Kolmogorov-Smirnov Test
The Kolmogorov-Smirnov test is a widely used, non-parametric statistical test for assessing whether two data sets come from a single population or from different populations. The name of the test arose from the surnames of its creators, Russian mathematician Andrey Kolmogorov and his compatriot, mathematician and physicist Nikolai Smirnov. Kolmogorov-Smirnov test is a powerful and general technique that has applications in many different fields.
The test is used to determine if two samples drawn from an unknown distribution come from the same population. A Kolmogorov-Smirnov test is used when the data are continuous; when the data are categorical, the chi-square test is used. The Kolmogorov-Smirnov test may be used to determine if two samples come from populations that have a common distribution. This test is based on the empirical cumulative distribution functions (ECDFs) of the two samples and uses these sample functions to reject the null hypothesis that the two populations have the same distribution.

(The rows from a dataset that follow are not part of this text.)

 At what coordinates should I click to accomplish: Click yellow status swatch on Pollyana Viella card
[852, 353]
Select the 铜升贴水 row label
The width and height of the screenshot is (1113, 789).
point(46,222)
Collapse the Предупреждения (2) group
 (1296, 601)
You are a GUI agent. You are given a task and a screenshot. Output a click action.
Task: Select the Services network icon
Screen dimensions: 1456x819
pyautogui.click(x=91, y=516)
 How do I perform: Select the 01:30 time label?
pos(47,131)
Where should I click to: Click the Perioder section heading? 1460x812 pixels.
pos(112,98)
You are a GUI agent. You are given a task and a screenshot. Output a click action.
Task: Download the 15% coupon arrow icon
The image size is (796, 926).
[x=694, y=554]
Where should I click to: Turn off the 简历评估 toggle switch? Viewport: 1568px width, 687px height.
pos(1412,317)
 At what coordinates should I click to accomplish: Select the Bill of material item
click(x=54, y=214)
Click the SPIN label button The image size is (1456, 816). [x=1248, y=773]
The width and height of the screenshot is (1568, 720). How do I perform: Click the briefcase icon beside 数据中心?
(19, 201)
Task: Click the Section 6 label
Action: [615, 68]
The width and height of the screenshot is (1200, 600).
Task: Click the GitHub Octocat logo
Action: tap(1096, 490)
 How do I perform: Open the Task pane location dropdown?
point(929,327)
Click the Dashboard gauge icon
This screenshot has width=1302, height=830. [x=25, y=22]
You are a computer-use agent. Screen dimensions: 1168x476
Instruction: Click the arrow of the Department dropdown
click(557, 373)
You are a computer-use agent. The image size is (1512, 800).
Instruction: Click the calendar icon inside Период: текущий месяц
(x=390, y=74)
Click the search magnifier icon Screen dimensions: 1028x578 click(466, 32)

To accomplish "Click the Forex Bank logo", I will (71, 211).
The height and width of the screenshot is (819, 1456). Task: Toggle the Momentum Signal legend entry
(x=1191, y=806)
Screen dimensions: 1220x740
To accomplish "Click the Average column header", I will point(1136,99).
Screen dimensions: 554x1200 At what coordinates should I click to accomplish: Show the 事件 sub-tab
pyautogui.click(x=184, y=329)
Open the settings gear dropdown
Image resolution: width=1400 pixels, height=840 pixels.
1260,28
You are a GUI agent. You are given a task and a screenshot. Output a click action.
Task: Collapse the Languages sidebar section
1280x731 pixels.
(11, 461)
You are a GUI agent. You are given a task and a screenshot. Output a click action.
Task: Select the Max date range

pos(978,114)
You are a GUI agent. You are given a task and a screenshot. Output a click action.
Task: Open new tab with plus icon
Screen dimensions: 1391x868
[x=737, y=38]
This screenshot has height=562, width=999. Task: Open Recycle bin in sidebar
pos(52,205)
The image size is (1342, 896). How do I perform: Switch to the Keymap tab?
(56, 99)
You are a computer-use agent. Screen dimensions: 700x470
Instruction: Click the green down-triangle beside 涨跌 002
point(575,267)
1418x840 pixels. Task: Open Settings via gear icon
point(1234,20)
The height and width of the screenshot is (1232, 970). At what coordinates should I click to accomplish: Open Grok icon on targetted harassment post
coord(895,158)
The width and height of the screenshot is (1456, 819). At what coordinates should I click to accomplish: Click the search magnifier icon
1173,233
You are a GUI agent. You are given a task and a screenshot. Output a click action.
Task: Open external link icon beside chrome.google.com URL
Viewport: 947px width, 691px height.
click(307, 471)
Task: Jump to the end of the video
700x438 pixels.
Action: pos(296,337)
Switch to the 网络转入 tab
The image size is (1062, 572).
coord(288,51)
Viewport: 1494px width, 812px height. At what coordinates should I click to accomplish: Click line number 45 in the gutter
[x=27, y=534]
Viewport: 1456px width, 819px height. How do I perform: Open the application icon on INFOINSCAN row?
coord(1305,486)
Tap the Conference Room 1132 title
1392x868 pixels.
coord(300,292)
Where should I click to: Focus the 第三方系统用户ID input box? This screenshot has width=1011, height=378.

In the classical Kolmogorov-Smirnov test, the two samples are assumed to come from the same underlying distribution, and the null hypothesis is that the two samples come from the same population. The test statistic is used to assess the fit of the observed distribution to the assumed distribution. The test statistic is the maximum absolute distance (or discrepency) between the two empirical cumulative distribution functions (or CDFs). A hierarchical decision rule is used to determine the significance of the test statistic.
To perform the Kolmogorov-Smirnov test, the two samples must be selected and the test statistic must be calculated. The test statistic is calculated as the maximum of the absolute differences between the empirical CDFs of the two samples (the gap between the lines of the empirical CDFs). Then the test statistic must be compared to a table of critical values; if the observed test statistic is greater than the critical value, the null hypothesis is rejected.
The Kolmogorov-Smirnov test is a powerful and robust nonparametric test for checking for differences between two samples. It can be used to test whether samples drawn from the same population have different distributions, or whether samples come from different populations. The test is relatively easy to implement, and can provide powerful insight into the underlying distribution of a data set. In addition, this test can be used in many different fields including biological and medical research, environmental studies, and social sciences. The Kolmogorov-Smirnov test can be used to compare observational and experimental data, or to compare data from different groups or populations.